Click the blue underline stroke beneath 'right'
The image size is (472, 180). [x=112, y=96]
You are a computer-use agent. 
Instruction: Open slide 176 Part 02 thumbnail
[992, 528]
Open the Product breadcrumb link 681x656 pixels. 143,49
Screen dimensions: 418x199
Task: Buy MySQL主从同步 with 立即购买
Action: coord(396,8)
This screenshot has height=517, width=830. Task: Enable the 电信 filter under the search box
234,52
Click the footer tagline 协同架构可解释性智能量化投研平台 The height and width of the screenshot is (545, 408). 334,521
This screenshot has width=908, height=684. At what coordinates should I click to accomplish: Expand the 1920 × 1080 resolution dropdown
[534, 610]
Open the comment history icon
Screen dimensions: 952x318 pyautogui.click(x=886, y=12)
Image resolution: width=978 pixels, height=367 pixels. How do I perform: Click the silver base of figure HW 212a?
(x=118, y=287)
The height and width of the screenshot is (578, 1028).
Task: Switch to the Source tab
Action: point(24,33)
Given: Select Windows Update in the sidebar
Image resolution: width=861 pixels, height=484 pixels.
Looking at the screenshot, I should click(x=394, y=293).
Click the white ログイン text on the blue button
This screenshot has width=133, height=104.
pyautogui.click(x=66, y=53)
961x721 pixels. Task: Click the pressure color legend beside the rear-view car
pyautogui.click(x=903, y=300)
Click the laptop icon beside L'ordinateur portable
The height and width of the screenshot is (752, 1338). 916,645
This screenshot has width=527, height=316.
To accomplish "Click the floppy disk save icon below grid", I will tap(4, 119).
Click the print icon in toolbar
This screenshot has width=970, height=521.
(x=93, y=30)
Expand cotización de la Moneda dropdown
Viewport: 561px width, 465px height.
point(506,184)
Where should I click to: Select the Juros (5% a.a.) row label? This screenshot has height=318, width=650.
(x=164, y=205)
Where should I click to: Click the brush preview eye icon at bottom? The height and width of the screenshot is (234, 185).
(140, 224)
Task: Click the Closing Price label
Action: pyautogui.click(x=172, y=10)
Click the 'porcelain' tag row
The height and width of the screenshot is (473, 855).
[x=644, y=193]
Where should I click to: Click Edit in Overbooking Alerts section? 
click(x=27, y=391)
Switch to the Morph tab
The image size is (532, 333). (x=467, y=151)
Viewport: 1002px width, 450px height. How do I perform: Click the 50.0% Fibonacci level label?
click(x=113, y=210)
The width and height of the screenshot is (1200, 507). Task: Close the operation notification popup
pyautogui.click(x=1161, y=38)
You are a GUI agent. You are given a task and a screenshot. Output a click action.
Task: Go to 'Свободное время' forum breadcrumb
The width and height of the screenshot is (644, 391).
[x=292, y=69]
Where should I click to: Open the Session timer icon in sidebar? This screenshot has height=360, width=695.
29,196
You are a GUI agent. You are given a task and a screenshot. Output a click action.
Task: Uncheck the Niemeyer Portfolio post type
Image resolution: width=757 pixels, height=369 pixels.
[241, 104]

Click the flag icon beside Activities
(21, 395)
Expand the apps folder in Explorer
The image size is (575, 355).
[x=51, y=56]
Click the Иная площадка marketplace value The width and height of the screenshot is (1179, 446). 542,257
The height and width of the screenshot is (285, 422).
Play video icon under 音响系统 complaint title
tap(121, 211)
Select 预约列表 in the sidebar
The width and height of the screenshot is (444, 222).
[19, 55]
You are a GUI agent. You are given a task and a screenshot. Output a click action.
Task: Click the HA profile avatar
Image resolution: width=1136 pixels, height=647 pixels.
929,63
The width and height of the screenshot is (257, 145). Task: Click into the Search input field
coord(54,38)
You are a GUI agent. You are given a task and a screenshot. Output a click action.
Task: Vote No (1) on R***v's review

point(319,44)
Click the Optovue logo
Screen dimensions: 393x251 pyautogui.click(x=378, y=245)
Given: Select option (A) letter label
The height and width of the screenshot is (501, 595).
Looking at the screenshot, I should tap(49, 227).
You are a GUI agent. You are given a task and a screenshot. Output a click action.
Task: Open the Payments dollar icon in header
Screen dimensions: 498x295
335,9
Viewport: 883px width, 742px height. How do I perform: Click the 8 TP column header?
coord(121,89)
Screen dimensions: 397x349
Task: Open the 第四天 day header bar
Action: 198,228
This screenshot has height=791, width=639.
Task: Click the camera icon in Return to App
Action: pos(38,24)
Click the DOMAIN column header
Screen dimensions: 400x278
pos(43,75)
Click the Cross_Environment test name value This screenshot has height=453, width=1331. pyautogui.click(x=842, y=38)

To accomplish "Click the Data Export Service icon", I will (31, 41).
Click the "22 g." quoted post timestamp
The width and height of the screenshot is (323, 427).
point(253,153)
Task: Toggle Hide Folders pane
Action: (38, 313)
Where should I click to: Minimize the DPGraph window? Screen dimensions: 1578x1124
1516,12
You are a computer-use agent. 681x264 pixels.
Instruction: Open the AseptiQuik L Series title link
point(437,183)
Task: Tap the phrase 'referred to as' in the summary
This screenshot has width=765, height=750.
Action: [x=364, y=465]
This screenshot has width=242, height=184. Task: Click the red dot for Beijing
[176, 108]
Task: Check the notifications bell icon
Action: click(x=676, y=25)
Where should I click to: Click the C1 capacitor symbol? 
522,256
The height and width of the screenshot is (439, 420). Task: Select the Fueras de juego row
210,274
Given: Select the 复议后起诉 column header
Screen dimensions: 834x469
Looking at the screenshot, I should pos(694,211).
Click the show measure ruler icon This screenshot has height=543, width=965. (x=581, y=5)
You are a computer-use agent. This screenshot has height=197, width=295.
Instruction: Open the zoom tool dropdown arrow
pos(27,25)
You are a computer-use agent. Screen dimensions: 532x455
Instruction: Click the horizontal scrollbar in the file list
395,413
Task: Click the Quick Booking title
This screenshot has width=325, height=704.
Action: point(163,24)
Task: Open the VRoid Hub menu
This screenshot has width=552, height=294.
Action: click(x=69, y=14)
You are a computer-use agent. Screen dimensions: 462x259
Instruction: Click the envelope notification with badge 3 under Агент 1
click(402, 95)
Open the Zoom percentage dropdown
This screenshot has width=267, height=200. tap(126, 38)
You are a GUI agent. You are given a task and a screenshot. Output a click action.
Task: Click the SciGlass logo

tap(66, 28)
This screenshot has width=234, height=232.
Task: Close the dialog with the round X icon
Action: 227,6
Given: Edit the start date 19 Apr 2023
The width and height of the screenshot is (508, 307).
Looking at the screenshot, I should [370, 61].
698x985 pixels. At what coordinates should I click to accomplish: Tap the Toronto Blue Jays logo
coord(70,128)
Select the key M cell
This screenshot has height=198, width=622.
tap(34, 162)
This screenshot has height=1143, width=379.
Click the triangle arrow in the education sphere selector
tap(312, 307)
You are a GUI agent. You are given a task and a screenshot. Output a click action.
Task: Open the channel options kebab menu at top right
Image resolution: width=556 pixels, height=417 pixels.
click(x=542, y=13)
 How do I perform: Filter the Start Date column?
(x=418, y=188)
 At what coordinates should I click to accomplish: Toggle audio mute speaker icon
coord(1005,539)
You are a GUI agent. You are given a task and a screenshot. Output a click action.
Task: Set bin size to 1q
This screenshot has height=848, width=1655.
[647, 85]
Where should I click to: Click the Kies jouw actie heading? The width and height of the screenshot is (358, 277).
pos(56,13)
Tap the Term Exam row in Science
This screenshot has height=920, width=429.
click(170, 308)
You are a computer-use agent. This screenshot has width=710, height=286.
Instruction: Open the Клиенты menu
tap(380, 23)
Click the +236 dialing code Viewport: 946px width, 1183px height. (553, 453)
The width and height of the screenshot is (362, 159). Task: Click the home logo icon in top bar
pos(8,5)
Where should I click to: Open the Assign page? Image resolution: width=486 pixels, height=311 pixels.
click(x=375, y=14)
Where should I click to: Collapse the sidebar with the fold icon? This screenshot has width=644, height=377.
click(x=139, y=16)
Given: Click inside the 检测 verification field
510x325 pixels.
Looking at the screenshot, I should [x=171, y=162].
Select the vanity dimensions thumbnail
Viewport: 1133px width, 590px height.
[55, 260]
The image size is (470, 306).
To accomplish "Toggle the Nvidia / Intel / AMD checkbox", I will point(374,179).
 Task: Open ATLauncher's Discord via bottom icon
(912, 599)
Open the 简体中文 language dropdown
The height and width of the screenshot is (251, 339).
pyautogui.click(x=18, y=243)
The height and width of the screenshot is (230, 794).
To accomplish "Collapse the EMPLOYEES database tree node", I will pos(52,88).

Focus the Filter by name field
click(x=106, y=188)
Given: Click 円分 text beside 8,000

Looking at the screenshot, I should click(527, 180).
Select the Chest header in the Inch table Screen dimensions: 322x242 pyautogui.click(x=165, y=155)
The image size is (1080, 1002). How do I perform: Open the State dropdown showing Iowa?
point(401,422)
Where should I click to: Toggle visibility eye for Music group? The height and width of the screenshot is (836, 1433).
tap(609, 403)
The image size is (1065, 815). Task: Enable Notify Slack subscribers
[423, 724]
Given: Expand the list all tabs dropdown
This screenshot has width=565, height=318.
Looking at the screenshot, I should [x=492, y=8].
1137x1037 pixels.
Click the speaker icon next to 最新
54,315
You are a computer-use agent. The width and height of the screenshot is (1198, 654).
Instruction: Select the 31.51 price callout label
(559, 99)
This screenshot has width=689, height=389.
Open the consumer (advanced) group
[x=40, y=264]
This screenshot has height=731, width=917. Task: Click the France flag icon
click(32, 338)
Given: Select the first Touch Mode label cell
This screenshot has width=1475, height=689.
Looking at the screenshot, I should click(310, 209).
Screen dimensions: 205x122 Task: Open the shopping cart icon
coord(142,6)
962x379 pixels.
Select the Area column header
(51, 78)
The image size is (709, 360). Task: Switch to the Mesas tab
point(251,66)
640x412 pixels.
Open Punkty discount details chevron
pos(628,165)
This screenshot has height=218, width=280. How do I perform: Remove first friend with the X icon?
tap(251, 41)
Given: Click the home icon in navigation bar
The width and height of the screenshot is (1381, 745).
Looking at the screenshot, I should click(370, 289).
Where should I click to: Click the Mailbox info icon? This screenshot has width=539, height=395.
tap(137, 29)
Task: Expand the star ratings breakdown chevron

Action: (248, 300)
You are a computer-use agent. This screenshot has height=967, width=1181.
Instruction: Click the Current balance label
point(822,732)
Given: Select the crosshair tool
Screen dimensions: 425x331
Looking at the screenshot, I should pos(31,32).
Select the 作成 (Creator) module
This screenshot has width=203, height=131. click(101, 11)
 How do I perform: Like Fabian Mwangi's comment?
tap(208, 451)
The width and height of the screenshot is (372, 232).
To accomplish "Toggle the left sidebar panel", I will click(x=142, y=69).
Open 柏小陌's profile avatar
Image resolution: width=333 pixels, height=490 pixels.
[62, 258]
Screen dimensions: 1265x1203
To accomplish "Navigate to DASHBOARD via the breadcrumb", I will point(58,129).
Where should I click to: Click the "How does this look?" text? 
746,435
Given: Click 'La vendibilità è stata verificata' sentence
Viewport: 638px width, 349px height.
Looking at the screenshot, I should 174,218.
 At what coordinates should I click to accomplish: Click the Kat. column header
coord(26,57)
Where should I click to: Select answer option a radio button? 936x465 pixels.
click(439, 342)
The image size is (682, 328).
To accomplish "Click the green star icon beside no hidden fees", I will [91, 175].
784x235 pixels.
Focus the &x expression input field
──────────────────────────────
## WHAT YOU WILL DO
Repeat word for word from the line holding "Given: Click the home icon in navigation bar" down to the last line above, including both.

## ANSWER TO THIS EXERCISE
Given: Click the home icon in navigation bar
The width and height of the screenshot is (1381, 745).
Looking at the screenshot, I should click(370, 289).
Where should I click to: Click the Mailbox info icon? This screenshot has width=539, height=395.
tap(137, 29)
Task: Expand the star ratings breakdown chevron

Action: (248, 300)
You are a computer-use agent. This screenshot has height=967, width=1181.
Instruction: Click the Current balance label
point(822,732)
Given: Select the crosshair tool
Screen dimensions: 425x331
Looking at the screenshot, I should pos(31,32).
Select the 作成 (Creator) module
This screenshot has width=203, height=131. click(101, 11)
 How do I perform: Like Fabian Mwangi's comment?
tap(208, 451)
The width and height of the screenshot is (372, 232).
To accomplish "Toggle the left sidebar panel", I will click(x=142, y=69).
Open 柏小陌's profile avatar
Image resolution: width=333 pixels, height=490 pixels.
[62, 258]
Screen dimensions: 1265x1203
To accomplish "Navigate to DASHBOARD via the breadcrumb", I will point(58,129).
Where should I click to: Click the "How does this look?" text? 
746,435
Given: Click 'La vendibilità è stata verificata' sentence
Viewport: 638px width, 349px height.
Looking at the screenshot, I should 174,218.
 At what coordinates should I click to accomplish: Click the Kat. column header
coord(26,57)
Where should I click to: Select answer option a radio button? 936x465 pixels.
click(439, 342)
The image size is (682, 328).
To accomplish "Click the green star icon beside no hidden fees", I will [91, 175].
784x235 pixels.
Focus the &x expression input field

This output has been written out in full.